Germany - Weimar Republic: 7th Annual Berlin Green Week Dog Breed Honour Award for the trade fair held on the 6th to 7th February 1932. Non-portable award, this is from silvered metal and enamel, and bears the makers for Carl Poellath of Schrobenhausen. Housed in its fitted leatherette presentation case. Rare.
Condition; Good Very Fine.
The first green week (at that time still not "international") was held from 20 to 28 February 1926, when an employee at the Berlin Tourism Office had the idea to combine the traditional winter meeting of the German Agricultural Society with an agricultural exhibition as a secondary showcase for fair participants. Green Week owes its name to the green felt coats (German: Lodenmäntel) worn by German foresters and farmers.
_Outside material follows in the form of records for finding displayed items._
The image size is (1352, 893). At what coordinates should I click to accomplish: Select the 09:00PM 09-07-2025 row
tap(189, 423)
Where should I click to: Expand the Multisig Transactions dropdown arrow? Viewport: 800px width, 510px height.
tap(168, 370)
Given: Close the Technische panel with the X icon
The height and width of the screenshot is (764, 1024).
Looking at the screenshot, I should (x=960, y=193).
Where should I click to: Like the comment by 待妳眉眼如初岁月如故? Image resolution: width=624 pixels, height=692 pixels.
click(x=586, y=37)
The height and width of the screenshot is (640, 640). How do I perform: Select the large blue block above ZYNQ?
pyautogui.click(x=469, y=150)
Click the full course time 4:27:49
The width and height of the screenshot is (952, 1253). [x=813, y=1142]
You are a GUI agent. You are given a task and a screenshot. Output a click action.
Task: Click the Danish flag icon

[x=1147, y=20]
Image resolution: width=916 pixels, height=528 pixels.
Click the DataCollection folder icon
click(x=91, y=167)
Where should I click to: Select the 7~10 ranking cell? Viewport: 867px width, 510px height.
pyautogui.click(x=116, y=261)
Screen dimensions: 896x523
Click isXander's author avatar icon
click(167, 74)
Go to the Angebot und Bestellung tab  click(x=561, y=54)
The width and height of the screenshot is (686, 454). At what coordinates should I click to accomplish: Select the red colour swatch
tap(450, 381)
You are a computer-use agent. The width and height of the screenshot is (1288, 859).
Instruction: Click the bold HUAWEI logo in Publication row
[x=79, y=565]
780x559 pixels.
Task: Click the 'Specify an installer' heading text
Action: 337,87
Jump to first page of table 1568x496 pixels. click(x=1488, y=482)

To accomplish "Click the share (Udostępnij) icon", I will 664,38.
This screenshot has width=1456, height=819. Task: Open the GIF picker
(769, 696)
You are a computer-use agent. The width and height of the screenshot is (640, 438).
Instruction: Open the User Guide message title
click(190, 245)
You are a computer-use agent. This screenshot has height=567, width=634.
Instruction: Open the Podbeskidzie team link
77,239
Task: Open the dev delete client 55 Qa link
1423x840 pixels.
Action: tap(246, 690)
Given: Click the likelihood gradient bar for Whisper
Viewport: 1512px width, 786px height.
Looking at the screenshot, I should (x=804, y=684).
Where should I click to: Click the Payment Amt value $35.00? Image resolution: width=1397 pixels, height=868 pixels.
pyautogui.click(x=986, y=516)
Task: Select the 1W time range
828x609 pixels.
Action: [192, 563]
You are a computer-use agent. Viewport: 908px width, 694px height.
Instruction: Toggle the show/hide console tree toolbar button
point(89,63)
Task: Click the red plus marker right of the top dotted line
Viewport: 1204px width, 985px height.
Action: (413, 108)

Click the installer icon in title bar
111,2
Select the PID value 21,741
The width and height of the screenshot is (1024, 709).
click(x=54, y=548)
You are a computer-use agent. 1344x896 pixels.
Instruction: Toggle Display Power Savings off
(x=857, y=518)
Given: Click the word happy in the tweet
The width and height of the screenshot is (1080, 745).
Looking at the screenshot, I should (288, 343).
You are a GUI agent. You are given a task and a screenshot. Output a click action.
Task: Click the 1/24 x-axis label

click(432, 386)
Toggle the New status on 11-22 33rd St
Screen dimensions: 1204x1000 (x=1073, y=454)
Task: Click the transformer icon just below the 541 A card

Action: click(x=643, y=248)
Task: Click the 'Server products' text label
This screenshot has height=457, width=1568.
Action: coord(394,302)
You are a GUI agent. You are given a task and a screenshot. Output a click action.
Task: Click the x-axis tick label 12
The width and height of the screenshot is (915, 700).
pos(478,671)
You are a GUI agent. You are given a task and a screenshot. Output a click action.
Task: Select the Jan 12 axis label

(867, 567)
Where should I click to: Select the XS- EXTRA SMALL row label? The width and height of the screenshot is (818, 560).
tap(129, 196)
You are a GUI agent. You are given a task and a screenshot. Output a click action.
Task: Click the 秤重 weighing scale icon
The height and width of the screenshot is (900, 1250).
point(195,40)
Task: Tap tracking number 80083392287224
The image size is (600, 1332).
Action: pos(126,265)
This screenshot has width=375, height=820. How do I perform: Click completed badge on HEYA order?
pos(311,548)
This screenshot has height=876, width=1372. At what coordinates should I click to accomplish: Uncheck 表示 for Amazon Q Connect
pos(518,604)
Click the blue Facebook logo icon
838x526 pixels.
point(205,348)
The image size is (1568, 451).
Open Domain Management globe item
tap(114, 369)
In the first year, there were 50,000 visitors and the fair had covered an area of 7,000 m².
Green Week took place every year until 1939, with the exception of 1938 because of an outbreak of European foot-and-mouth disease. After the devastation of the Second World War, Green Week resumed in 1948. After a break in 1951 due to major postwar construction, the fair was held again in 1951 and every year since. Participation of foreign exhibitors increased continuously: by 1963 they accounted two-thirds of exhibitors. After German reunification in the 1990s, Green Week grew substantially. Special shows on topics such as "German Cheese" and since 2005 a technical program of over 250 lectures, seminars and symposia round off the exhibition. It is now known as the Berlin International Green Week.